[[ DATA SUPPLIED open ]]
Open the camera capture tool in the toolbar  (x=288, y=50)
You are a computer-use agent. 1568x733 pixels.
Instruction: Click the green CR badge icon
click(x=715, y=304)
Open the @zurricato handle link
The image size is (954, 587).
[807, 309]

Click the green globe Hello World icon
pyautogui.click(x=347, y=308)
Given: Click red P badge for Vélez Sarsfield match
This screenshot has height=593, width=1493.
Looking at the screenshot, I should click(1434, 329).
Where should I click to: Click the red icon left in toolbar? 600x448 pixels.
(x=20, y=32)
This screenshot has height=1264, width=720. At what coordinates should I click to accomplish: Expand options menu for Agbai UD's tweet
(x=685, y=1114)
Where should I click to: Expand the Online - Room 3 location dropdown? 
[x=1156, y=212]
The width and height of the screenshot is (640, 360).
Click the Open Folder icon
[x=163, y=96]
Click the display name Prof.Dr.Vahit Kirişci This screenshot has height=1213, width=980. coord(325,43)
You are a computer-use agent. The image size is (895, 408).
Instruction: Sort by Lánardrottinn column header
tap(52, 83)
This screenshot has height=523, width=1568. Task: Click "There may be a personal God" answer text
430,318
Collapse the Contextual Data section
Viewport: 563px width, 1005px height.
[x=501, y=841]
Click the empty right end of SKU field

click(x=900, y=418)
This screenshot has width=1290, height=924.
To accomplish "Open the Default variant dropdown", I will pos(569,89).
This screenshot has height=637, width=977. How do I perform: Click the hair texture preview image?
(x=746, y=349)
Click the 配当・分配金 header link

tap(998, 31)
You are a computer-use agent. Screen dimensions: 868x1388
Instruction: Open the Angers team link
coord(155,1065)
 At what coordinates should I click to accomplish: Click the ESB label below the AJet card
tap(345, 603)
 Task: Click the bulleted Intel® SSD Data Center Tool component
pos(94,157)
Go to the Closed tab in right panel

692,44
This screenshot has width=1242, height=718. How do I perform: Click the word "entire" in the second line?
[[ DATA SUPPLIED closed ]]
== WORK ORDER ==
Send back all of the entries exactly, with nothing missing.

== ANSWER ==
Open the camera capture tool in the toolbar  (x=288, y=50)
You are a computer-use agent. 1568x733 pixels.
Instruction: Click the green CR badge icon
click(x=715, y=304)
Open the @zurricato handle link
The image size is (954, 587).
[807, 309]

Click the green globe Hello World icon
pyautogui.click(x=347, y=308)
Given: Click red P badge for Vélez Sarsfield match
This screenshot has height=593, width=1493.
Looking at the screenshot, I should click(1434, 329).
Where should I click to: Click the red icon left in toolbar? 600x448 pixels.
(x=20, y=32)
This screenshot has height=1264, width=720. At what coordinates should I click to accomplish: Expand options menu for Agbai UD's tweet
(x=685, y=1114)
Where should I click to: Expand the Online - Room 3 location dropdown? 
[x=1156, y=212]
The width and height of the screenshot is (640, 360).
Click the Open Folder icon
[x=163, y=96]
Click the display name Prof.Dr.Vahit Kirişci This screenshot has height=1213, width=980. coord(325,43)
You are a computer-use agent. The image size is (895, 408).
Instruction: Sort by Lánardrottinn column header
tap(52, 83)
This screenshot has height=523, width=1568. Task: Click "There may be a personal God" answer text
430,318
Collapse the Contextual Data section
Viewport: 563px width, 1005px height.
[x=501, y=841]
Click the empty right end of SKU field

click(x=900, y=418)
This screenshot has width=1290, height=924.
To accomplish "Open the Default variant dropdown", I will pos(569,89).
This screenshot has height=637, width=977. How do I perform: Click the hair texture preview image?
(x=746, y=349)
Click the 配当・分配金 header link

tap(998, 31)
You are a computer-use agent. Screen dimensions: 868x1388
Instruction: Open the Angers team link
coord(155,1065)
 At what coordinates should I click to accomplish: Click the ESB label below the AJet card
tap(345, 603)
 Task: Click the bulleted Intel® SSD Data Center Tool component
pos(94,157)
Go to the Closed tab in right panel

692,44
This screenshot has width=1242, height=718. How do I perform: Click the word "entire" in the second line?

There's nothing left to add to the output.